**What you have to do:**
Retype, with no pictures, each line from the one that holds "The width and height of the screenshot is (1084, 613)." through the last line of the entries below, both included.

(Collected data entries)
────────────────
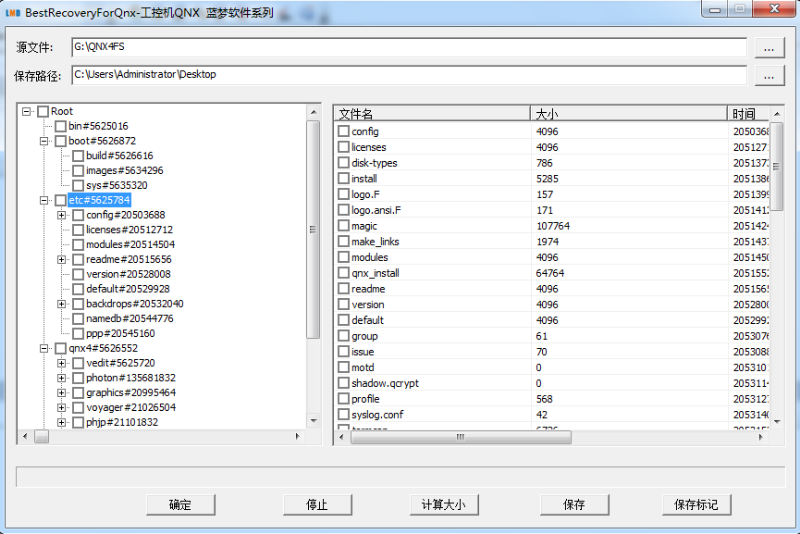Viewport: 800px width, 534px height.
Task: Click the source file path input field
Action: click(408, 47)
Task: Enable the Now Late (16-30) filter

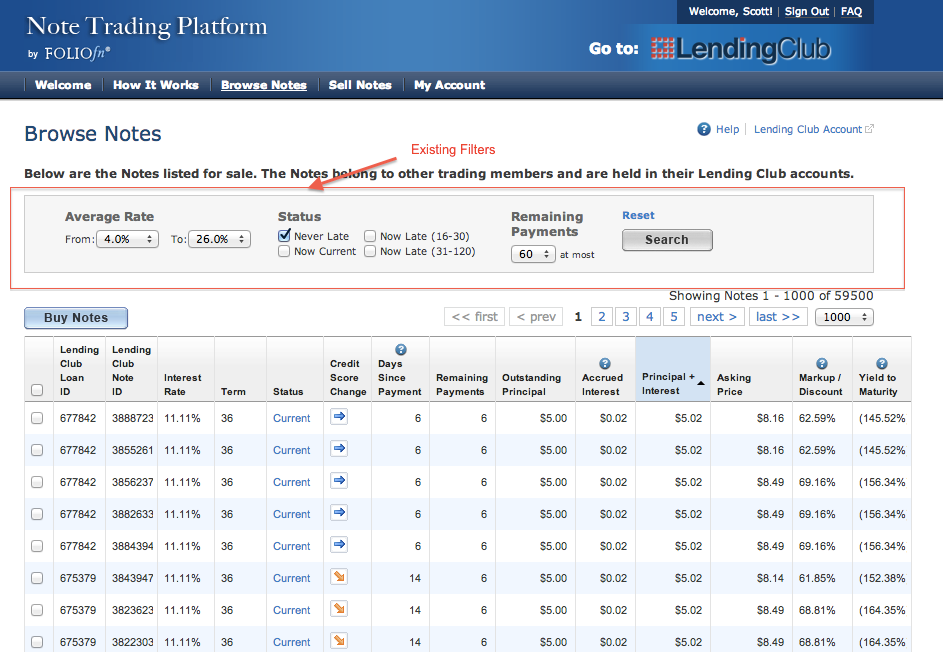Action: (370, 236)
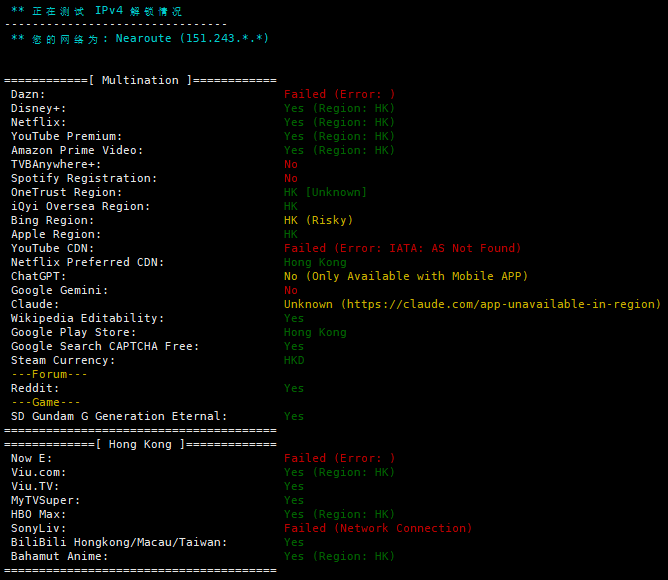This screenshot has height=580, width=668.
Task: Select the Google Gemini 'No' result
Action: click(291, 290)
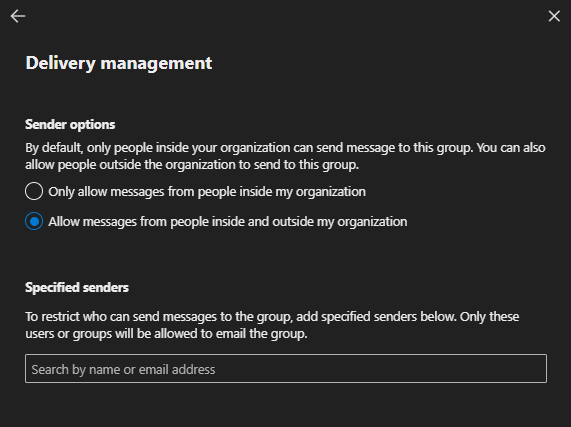Click the placeholder text in the sender search box
The image size is (571, 427).
(x=123, y=369)
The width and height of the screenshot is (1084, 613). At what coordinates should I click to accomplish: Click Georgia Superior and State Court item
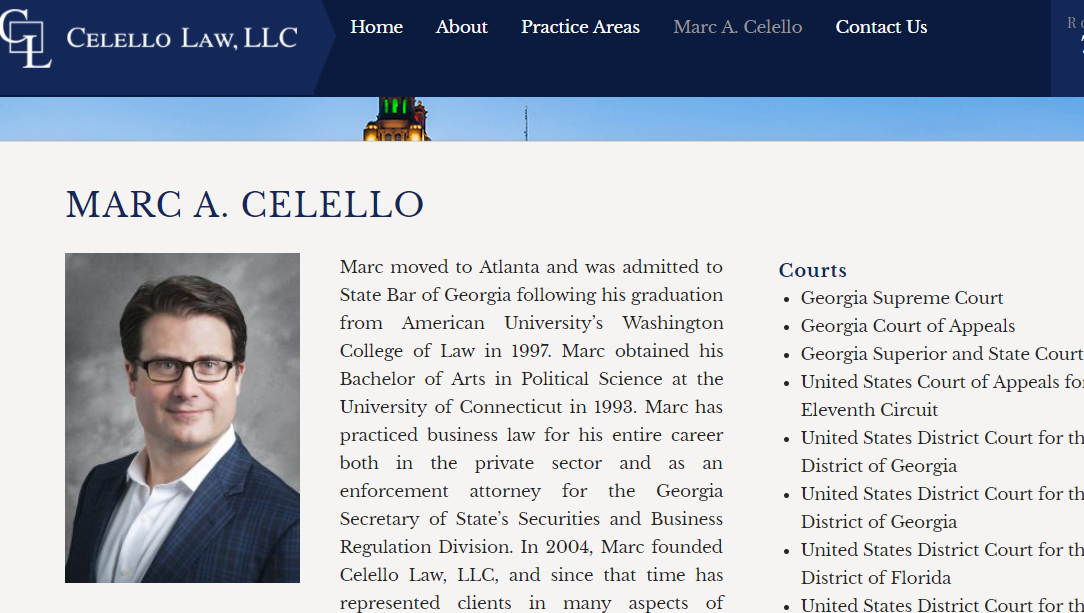[x=940, y=353]
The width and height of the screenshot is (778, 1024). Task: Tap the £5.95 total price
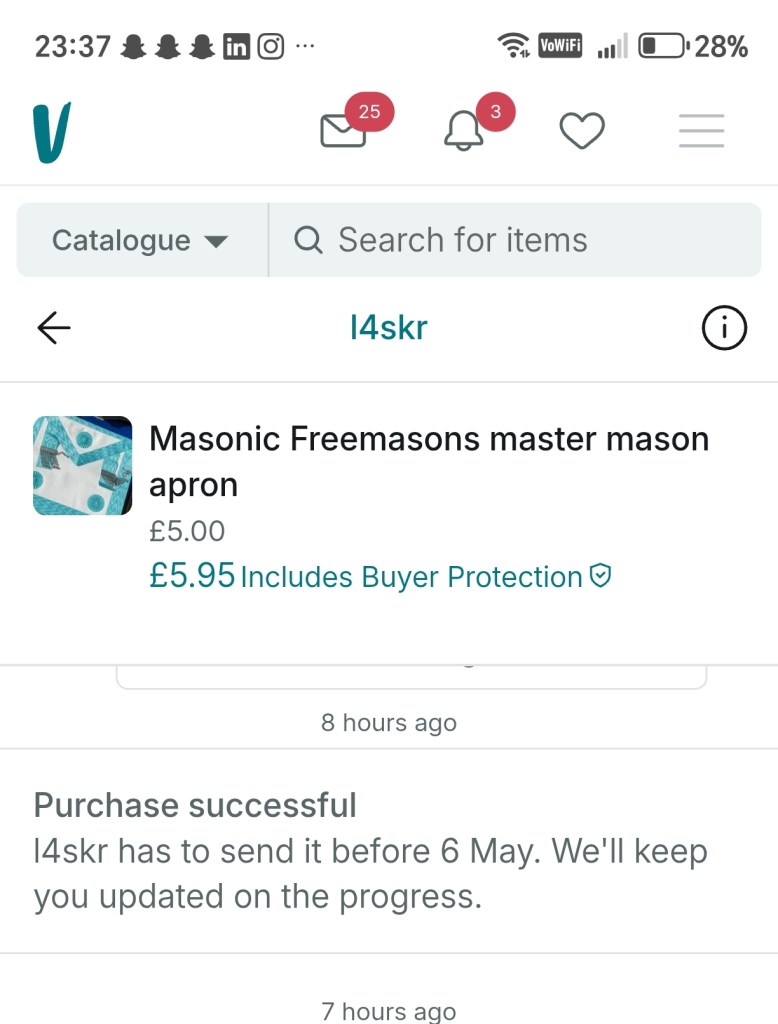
────────────────
**Expected output:**
The width and height of the screenshot is (1084, 613). At what coordinates should I click to accomplish: Click Georgia Superior and State Court item
[x=940, y=353]
The width and height of the screenshot is (778, 1024). Task: Tap the £5.95 total price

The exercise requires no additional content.